■ **TO DO**
Pull out every line of the records below that contains the string "dimensions" and copy each one unchanged.

[start]

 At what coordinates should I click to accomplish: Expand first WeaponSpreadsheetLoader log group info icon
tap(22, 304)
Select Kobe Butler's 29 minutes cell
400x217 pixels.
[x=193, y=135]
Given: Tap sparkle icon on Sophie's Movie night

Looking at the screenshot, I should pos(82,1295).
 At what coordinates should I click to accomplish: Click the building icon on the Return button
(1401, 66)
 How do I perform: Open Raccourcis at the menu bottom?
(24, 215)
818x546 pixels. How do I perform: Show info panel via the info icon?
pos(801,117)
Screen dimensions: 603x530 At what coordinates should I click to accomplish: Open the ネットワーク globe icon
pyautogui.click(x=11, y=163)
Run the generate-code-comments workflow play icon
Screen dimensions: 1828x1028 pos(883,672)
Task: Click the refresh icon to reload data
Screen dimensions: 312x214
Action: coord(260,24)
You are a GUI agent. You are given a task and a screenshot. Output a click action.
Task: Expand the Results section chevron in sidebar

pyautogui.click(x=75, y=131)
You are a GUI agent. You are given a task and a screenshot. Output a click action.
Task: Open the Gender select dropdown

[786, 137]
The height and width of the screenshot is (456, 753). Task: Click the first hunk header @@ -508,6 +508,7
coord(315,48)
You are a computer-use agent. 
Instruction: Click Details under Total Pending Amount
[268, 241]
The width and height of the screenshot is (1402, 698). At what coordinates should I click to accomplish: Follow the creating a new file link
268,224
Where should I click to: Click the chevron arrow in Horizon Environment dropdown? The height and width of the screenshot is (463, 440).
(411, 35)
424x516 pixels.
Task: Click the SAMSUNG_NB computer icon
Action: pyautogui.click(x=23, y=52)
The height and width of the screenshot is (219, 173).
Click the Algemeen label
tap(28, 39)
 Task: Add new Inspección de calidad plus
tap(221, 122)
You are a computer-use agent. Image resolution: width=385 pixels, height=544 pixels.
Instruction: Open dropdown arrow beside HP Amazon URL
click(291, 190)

[end]

■ **RESULT**
Screen dimensions: 603x530 At what coordinates should I click to accomplish: Open the ネットワーク globe icon
Screen dimensions: 1828x1028 pos(883,672)
Screen dimensions: 312x214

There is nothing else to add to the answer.